In questi 4 giorni, su tutto il territorio nazionale, terremo visite in siti archeologici meno conosciuti ma ugualmente belli. La stampa ovviamente potrà essere con noi”. Lo ha annunciato Rosario Santanastasio, Presidente Nazionale D’Archeoclub D’Italia.

E in questi minuti Vienna è in cammino verso la Serbia!!

“Sono ancora in Croazia e in procinto di arrivare a Novska – ha dichiarato Vienna Cammarota – poi proseguirò per Nova Gradiska, Staro Petrolio Selo, Luzani, Brodski, Stupnik, Slavonski Brod, Velika Kopanica, Spacva, Lipovac dove supererò la frontiera per entrare in Serbia. In questa zona della Croazia non sto registrando particolare ospitalità nei confronti di una persona che cammina con lo zaino.

Vedo una popolazione ancora impaurita dalla guerra. Dal 17 al 20 Giugno celebreremo le Giornate Europee dell’Archeologia e dunque sarò sulle tracce di testimonianze archeologiche importanti, in particolare di epoca romana”.

Tra Sentiero delle Barene, davvero bello, e siti archeologici di grande valore con la visita al Tezon Grande al cui interno sono esposti numerosissimi reperti portati alla luce in Laguna, oggi il Lazzaretto Nuovo di Venezia sta facendo registrare il boom di turisti divenendo uno dei luoghi più visitati e più richiesti.

Ma ecco perché Vienna Cammarota è partita dall’Isola del Lazzaretto Nuovo di Venezia:

“C’è un’interessante area archeologica, tutta da vedere con i numerosi reperti antichi. Vienna Cammarota, ha iniziato il suo cammino, il 26 Aprile, verso Pechino, da un luogo molto importante per la storia di Venezia e dell’Europa.

Il Lazzaretto Nuovo è tra i lazzaretti veneziani, l’unico ad essere stato pienamente recuperato in questi ultimi decenni.

Oggi, dopo i molti restauri realizzati – ha affermato Gerolamo Fazzini, archeologo e Presidente di Archeoclub D’Italia sede di Venezia, alla vigilia della partenza di Vienna Cammarota – oltre agli aspetti storico-archeologici e monumentali, è usufruibile anche come area naturalistica e ambientale: un ecomuseo.

A Venezia dopo il “Lazzaretto vecchio” (1423), primo lazzaretto della storia, dove erano isolati i casi manifesti di peste, nel 1468 venne istituita una seconda struttura sanitaria che aveva il compito di isolare i sospetti, detto “lazzareto novo” per distinguerlo dall’altro già esistente, Lazzaretto Vecchio.

Dunque è qui che è nata la prima quarantena, vedremo il green pass, con l’uso delle tecniche di sanificazione.
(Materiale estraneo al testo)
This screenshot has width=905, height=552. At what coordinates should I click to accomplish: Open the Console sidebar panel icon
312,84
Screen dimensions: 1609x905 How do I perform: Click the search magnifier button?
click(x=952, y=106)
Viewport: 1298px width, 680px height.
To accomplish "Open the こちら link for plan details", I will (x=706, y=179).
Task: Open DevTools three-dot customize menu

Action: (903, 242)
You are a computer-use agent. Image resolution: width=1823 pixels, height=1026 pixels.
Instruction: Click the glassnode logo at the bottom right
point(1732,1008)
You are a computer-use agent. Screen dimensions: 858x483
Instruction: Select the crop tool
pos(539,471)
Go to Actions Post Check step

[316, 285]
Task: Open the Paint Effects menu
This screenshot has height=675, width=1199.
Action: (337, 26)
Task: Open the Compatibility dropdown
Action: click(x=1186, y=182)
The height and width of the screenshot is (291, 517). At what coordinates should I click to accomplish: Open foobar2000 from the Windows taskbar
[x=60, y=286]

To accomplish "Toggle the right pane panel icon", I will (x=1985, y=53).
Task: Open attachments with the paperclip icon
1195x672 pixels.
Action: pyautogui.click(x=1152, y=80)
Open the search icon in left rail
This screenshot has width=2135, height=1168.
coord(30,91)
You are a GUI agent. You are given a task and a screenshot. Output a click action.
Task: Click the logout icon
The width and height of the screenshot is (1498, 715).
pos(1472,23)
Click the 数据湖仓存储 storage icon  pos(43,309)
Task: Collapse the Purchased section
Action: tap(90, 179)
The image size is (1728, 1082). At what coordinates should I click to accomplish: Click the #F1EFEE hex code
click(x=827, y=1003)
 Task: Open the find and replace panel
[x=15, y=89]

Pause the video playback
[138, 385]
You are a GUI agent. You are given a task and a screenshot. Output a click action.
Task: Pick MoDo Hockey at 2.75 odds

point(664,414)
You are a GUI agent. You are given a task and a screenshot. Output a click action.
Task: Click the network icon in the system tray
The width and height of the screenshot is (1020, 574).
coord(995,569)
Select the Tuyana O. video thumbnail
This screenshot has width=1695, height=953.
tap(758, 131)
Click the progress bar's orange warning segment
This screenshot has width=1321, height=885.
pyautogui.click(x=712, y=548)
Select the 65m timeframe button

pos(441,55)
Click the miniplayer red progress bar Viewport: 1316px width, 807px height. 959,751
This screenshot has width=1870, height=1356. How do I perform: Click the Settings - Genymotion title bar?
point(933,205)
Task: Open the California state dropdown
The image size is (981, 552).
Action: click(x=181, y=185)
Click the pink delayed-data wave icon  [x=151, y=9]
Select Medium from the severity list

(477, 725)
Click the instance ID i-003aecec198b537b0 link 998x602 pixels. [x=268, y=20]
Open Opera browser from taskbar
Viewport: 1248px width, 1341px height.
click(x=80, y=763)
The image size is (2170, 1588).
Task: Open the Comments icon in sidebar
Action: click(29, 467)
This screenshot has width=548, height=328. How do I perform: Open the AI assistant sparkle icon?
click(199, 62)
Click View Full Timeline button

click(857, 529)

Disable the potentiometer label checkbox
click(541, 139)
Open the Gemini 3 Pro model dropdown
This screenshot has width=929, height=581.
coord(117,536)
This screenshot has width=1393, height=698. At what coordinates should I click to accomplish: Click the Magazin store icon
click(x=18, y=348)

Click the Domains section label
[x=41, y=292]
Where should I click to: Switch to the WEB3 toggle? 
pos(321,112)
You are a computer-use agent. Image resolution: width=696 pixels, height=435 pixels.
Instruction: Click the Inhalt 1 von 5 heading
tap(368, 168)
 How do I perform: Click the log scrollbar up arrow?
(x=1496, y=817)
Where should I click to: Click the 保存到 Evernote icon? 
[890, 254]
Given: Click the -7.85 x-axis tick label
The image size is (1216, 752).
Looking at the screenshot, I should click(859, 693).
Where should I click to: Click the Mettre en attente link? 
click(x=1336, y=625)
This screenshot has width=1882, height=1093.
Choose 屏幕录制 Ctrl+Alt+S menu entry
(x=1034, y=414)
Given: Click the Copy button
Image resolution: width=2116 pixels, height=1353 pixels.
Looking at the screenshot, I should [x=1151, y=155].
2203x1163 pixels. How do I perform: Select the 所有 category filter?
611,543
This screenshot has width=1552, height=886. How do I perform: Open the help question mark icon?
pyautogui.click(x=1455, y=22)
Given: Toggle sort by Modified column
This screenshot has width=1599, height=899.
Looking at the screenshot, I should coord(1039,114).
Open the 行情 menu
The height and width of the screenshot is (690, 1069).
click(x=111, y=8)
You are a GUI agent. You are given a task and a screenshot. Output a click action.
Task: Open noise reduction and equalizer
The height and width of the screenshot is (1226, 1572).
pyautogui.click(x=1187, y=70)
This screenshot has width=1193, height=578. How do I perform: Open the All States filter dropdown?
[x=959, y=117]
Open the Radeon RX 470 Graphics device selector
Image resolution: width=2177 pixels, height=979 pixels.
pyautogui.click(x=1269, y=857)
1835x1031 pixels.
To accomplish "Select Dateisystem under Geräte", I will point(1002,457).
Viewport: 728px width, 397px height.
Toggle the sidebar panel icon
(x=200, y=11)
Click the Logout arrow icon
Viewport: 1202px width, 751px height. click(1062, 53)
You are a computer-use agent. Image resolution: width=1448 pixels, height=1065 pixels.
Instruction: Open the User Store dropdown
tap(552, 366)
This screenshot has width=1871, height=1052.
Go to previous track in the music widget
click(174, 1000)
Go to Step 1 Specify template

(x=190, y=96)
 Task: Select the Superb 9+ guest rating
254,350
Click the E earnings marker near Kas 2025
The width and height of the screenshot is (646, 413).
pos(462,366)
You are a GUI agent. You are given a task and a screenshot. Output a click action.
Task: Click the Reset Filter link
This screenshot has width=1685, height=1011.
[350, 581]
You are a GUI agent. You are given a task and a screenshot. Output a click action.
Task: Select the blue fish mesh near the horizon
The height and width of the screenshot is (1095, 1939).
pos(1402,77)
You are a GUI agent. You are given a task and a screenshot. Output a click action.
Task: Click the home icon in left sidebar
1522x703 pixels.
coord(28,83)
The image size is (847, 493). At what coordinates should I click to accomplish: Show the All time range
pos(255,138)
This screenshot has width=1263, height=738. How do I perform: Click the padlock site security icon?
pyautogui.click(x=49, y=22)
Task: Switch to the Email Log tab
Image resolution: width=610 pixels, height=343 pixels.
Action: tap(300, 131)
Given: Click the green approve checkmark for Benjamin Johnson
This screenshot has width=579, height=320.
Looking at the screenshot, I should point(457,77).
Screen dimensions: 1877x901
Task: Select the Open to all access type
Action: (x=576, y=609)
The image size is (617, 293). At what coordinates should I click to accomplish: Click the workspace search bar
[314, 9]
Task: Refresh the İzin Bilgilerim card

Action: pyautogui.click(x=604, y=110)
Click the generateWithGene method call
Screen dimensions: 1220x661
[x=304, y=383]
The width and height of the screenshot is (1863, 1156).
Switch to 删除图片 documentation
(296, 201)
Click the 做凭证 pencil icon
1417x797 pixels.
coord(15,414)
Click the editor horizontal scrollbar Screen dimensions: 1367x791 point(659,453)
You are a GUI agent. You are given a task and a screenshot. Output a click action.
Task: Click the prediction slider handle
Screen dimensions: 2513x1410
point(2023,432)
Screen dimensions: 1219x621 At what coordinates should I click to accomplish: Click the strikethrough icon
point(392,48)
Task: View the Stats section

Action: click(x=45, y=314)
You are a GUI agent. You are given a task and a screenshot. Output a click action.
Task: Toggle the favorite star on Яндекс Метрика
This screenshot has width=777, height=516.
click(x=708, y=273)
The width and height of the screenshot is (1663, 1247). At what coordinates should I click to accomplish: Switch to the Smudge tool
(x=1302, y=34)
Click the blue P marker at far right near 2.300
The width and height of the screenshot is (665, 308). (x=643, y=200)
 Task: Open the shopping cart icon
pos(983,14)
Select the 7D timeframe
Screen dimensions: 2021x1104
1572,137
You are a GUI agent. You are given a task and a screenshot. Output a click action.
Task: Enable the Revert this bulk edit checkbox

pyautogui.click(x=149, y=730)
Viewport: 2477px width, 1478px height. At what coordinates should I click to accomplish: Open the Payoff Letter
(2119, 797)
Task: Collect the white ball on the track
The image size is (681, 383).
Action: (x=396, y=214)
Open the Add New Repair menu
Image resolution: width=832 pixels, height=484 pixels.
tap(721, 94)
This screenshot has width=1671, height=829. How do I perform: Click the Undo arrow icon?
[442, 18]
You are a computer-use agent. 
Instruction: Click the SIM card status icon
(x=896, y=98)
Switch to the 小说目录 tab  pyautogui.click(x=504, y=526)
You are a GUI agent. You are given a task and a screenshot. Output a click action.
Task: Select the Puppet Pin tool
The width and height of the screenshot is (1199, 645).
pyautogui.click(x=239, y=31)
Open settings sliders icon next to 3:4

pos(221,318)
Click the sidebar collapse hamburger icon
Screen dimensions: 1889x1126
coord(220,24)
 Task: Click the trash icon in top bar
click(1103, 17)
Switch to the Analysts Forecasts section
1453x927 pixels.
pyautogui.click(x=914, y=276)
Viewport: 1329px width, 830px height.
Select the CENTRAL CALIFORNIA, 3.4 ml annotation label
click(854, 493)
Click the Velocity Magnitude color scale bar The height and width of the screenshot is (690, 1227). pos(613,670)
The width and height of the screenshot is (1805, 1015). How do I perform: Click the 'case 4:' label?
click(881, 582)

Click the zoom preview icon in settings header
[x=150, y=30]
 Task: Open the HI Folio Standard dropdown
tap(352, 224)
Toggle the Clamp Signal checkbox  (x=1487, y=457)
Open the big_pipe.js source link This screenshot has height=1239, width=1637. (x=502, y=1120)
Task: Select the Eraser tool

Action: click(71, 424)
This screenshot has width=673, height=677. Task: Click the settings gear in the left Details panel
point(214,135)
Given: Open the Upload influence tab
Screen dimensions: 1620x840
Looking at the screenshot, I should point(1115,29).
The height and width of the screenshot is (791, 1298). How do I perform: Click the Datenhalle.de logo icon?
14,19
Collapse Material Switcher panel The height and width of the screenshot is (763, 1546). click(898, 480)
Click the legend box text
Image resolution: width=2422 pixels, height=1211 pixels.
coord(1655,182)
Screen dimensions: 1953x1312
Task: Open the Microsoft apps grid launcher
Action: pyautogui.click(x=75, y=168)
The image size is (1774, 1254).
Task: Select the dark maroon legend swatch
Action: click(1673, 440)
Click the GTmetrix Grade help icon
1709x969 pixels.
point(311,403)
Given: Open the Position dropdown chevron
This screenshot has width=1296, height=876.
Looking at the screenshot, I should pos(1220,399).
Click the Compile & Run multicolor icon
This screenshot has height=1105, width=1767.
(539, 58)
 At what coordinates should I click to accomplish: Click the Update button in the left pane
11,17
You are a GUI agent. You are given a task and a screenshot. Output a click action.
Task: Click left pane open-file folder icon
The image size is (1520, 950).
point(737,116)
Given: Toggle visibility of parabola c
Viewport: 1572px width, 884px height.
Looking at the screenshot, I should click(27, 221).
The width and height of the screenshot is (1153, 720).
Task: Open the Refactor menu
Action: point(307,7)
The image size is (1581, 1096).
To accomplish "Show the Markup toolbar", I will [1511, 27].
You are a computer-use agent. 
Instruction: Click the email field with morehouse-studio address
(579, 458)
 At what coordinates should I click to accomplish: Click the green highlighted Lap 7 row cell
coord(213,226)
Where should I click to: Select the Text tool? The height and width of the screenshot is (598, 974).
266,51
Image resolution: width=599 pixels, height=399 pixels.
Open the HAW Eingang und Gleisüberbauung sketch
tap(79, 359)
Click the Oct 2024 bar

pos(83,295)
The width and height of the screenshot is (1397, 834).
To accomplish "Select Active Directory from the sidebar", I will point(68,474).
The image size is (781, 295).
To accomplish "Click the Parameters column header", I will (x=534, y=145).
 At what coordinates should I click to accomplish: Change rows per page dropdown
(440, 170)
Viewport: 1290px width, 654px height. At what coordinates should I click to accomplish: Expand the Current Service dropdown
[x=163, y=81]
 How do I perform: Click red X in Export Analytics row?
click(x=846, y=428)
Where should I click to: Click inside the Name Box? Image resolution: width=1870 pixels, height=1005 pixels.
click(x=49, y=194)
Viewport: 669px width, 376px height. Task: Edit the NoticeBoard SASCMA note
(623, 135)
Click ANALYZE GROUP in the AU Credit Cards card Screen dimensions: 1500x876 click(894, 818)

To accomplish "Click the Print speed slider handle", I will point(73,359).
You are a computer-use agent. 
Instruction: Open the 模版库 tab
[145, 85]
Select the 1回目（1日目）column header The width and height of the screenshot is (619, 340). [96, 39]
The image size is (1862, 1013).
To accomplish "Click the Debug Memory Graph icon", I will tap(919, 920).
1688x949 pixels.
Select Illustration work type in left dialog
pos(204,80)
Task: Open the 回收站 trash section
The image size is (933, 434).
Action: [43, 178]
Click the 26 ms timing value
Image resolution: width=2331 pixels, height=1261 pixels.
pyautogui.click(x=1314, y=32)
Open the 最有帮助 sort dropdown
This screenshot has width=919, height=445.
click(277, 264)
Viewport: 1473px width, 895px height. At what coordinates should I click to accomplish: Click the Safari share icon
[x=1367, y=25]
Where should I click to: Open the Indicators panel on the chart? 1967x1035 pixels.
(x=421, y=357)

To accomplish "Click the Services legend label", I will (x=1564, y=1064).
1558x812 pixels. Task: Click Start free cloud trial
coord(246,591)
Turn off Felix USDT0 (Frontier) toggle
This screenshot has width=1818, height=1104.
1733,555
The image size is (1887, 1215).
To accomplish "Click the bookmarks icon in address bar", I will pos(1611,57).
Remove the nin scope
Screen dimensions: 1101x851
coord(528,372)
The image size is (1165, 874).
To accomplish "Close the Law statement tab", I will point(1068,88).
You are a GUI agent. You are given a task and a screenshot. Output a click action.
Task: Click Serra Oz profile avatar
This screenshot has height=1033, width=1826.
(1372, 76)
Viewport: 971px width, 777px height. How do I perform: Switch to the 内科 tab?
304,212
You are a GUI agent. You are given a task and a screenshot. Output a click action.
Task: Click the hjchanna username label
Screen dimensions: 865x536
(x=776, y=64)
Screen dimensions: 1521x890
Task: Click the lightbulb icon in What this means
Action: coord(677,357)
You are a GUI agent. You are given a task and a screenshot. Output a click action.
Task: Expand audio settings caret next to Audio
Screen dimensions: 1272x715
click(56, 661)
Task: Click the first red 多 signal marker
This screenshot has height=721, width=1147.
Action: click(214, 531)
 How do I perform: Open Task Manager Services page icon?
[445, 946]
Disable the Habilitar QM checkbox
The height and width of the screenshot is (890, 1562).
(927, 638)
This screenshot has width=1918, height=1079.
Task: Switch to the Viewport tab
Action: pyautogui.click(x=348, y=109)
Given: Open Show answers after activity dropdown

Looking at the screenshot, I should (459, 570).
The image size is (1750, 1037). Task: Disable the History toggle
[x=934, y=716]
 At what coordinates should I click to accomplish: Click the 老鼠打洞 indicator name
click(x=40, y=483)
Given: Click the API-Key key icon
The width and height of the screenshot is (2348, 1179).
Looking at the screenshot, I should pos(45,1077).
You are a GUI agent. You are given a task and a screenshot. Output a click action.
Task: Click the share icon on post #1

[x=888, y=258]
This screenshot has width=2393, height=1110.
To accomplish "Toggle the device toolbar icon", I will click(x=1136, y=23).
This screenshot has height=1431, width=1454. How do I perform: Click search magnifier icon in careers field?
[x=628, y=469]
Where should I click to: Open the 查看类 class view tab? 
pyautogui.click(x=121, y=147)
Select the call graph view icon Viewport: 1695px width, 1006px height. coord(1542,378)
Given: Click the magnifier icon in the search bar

Interessanti sono l’area archeologica, il Tezon Grande oggi museo con numerosi reperti, poi la Cinta Muraria con il belvedere, il Sentiero delle Barene in grado di mostrarci la Laguna nel suo stato d’origine”.

Vienna è partita il 26 Aprile dal Lazzaretto Nuovo di Venezia, accompagnata da Gerolamo Fazzini, Presidente Archeoclub D’Italia sede di Venezia, che le ha consegnato la Bandiera di Venezia al cui interno c’è la parola PACE, dalla Contessa Chiara Modica Donà Dalle Rose, Presidente della Biennale Internazionale di Arte Sacra, che l’ha ricevuta anche presso il Palazzo Donà Dalle Rose, risalente al ‘500, tra i più importanti di Venezia e sede della Biennale Internazionale, da Deborah Onisto, Vice Presidente della Commissione Cultura del Comune di Venezia, da Zhu Yuhua, Presidente del Fan Club Ferrari di Shangai che le ha consegnato il cappello della Ferrari, da Luciano Tellaroli dell’Associazione Ambasciatori di Cultura sulla Via della Seta, da Giorgia Fazzini, Responsabile Comunicazione Lazzaretti Veneziani.

Vienna Cammarota arriverà in Cina, a piedi non prima del Dicembre del 2025, a 75 anni compiuti, dopo 22.000 km percorsi, e ad avere attraversato ancora:  Serbia, Bulgaria, poi scenderà verso la Turchia, Georgia, Iran. Turkimenistan, Azerbaigian, Uzbekistan, Kirghizistan, Kazakistan, Mongolia, poi Cina.